Your assignment:
After finding the line containing "[Ouvrir le menu] (302, 32)" below, please output that line and each following one through the line containing "viva? (111, 2200)", exactly as written.

Input material:

----------

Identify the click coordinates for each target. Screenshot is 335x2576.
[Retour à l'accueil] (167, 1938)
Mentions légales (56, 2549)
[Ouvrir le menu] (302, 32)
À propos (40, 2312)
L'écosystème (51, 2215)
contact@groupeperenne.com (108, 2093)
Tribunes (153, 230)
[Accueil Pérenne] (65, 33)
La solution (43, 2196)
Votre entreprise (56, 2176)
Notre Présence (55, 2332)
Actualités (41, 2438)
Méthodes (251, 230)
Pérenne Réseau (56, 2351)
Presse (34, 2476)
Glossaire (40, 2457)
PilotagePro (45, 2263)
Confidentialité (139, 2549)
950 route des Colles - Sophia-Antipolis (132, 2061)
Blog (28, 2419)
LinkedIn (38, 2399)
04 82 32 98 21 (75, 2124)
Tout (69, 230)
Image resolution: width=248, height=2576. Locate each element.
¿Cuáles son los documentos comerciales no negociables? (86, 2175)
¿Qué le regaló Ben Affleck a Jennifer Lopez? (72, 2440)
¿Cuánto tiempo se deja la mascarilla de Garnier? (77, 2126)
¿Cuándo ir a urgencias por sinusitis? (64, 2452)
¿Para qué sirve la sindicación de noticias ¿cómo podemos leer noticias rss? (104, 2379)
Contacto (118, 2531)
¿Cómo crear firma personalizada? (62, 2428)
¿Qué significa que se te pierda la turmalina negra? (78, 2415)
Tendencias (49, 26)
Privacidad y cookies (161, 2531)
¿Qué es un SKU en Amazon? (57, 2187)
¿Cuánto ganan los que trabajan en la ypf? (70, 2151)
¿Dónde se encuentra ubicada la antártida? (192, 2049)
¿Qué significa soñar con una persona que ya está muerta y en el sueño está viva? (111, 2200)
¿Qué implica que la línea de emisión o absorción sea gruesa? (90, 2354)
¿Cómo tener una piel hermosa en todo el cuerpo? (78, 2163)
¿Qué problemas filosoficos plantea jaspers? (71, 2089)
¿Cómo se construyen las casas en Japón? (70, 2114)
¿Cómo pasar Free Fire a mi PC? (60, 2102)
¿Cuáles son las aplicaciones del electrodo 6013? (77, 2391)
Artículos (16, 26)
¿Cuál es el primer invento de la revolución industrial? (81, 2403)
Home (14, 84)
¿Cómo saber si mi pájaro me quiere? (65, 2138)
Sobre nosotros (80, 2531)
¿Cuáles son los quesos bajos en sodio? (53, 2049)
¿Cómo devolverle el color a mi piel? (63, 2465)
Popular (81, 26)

----------

Answer space:
[Ouvrir le menu] (302, 32)
À propos (40, 2312)
L'écosystème (51, 2215)
contact@groupeperenne.com (108, 2093)
Tribunes (153, 230)
[Accueil Pérenne] (65, 33)
La solution (43, 2196)
Votre entreprise (56, 2176)
Notre Présence (55, 2332)
Actualités (41, 2438)
Méthodes (251, 230)
Pérenne Réseau (56, 2351)
Presse (34, 2476)
Glossaire (40, 2457)
PilotagePro (45, 2263)
Confidentialité (139, 2549)
950 route des Colles - Sophia-Antipolis (132, 2061)
Blog (28, 2419)
LinkedIn (38, 2399)
04 82 32 98 21 (75, 2124)
Tout (69, 230)
Image resolution: width=248, height=2576. Locate each element.
¿Cuáles son los documentos comerciales no negociables? (86, 2175)
¿Qué le regaló Ben Affleck a Jennifer Lopez? (72, 2440)
¿Cuánto tiempo se deja la mascarilla de Garnier? (77, 2126)
¿Cuándo ir a urgencias por sinusitis? (64, 2452)
¿Para qué sirve la sindicación de noticias ¿cómo podemos leer noticias rss? (104, 2379)
Contacto (118, 2531)
¿Cómo crear firma personalizada? (62, 2428)
¿Qué significa que se te pierda la turmalina negra? (78, 2415)
Tendencias (49, 26)
Privacidad y cookies (161, 2531)
¿Qué es un SKU en Amazon? (57, 2187)
¿Cuánto ganan los que trabajan en la ypf? (70, 2151)
¿Dónde se encuentra ubicada la antártida? (192, 2049)
¿Qué significa soñar con una persona que ya está muerta y en el sueño está viva? (111, 2200)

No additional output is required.